Rafael menatapnya tajam, tetapi Caspian tidak menghindari pandangan itu. Keduanya memang sering berdebat, tetapi kali ini taruhannya lebih besar dari sebelumnya.
Lucian bersandar ke kursinya dengan santai, tetapi ada kilatan bahaya di matanya. "Mungkin ini saatnya kita turun tangan."
Caspian mengangguk. "Setuju. Kita carikan wanita yang bisa menaklukkan si pria es ini."

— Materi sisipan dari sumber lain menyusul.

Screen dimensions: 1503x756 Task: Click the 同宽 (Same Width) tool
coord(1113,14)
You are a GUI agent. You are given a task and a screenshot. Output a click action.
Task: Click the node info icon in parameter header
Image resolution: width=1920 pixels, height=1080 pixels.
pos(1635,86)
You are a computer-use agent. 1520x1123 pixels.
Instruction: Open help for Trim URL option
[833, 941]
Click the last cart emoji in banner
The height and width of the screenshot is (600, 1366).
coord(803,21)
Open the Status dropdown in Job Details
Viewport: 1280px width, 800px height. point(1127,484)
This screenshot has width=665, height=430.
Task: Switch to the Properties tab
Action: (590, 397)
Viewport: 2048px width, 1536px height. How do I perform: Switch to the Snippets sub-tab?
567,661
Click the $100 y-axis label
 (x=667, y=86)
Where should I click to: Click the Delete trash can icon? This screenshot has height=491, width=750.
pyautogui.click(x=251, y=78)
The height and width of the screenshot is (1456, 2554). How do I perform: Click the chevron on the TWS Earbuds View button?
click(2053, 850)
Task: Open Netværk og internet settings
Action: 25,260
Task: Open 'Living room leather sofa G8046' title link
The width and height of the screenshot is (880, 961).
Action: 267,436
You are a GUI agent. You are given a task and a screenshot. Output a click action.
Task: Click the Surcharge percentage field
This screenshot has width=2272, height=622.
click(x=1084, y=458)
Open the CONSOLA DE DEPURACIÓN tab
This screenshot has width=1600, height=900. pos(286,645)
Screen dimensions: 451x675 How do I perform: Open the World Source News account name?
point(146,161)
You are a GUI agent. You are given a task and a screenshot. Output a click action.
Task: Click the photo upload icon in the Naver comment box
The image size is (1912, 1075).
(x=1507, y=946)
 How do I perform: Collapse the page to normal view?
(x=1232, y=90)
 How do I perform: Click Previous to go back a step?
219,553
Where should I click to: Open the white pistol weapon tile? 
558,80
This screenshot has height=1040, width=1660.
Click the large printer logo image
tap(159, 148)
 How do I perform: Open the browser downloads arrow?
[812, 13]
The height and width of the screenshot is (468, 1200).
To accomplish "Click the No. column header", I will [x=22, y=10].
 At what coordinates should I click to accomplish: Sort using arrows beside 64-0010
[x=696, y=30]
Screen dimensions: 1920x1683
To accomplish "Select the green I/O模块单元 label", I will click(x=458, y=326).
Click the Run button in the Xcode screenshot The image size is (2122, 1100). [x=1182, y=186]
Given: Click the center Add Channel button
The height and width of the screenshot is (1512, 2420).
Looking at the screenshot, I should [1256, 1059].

Rafael mendengus. "Jangan konyol."
"Terlalu terlambat untuk itu," kata Lucian. "Kami akan menemukan seseorang untukmu, Rafael. Entah kau menyukainya atau tidak."
-
Di sisi lain kota, Elara Vienne tidak tahu bahwa hidupnya akan berubah.
Ia sedang berdiri di belakang bar kecil yang ia kelola bersama sahabatnya, melayani pelanggan dengan senyuman cerah. Dengan gaun sederhana dan rambut panjang terikat asal-asalan, ia tidak terlihat seperti wanita yang akan masuk ke dalam permainan keluarga kaya raya.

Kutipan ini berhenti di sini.